Generating data in the field of life science can be a complex task. Putting aside any actual science, dealing with the technological plumbing necessary to communicate with databases, convert files between the different formats used by analytical tools and store results in any sensible fashion can be time consuming enough. Workflow based middleware and the semantic web are making things better, and can by dealing with the issues of finding data, marshalling services and generating results, and by explicitly supporting a scientific process are turning ad-hoc scripting into a more controlled form of in-silico experimentation. UTOPIA is the final part of this experimental process: an attempt to make visualisation and interactive analysis of protein sequence and structure data no harder than it needs to be. Two principles have driven the design:
- Visualisation tools that are fast and friendly.
- User friendly visualisation tools are hard to come by. They need to be optimized for performance (computer power rarely outstrips a user's expectations), and should be so intuitive to use that you hardly know they are there.
- A model that can capture the properties of protein sequence and structure to mediate between data and visualisation.

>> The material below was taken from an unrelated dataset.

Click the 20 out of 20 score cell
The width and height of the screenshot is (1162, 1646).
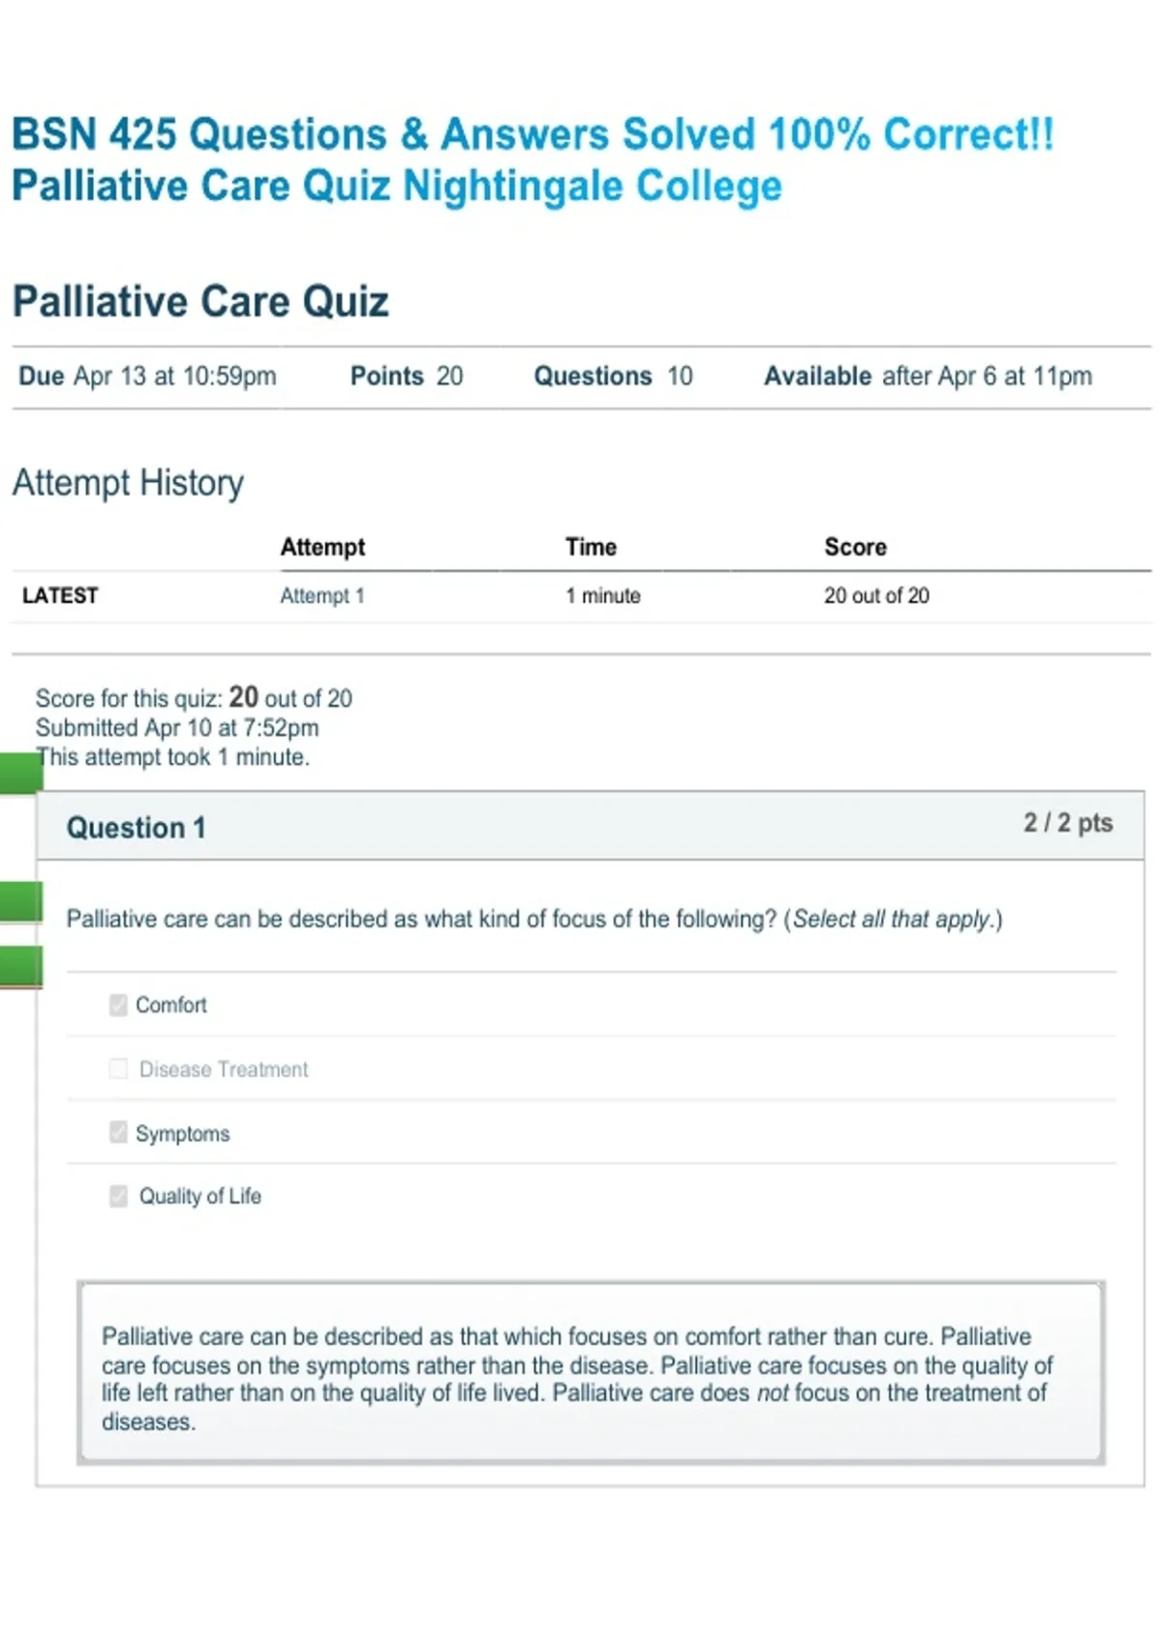pos(876,595)
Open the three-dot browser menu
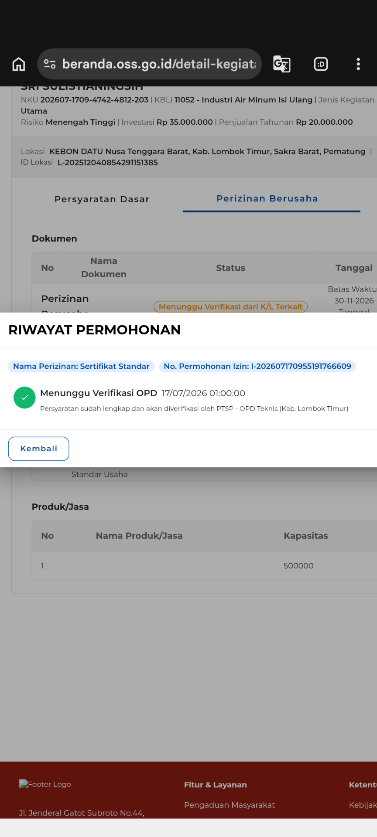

- Life Science data is horribly complicated. There are very few handy axioms or laws that can definitively, without question, relate Thing A to Thing B with 100% certainty. Everyone has their own way of capturing, naming and interpreting data that is meaningful to them. But to avoid building fast and friendly visualisation tools for every possible variation of a protein sequence, need some kind of common model to map between data and representation. Not a common model for the entirety of biology, but a common model that can be used for visualising life science data.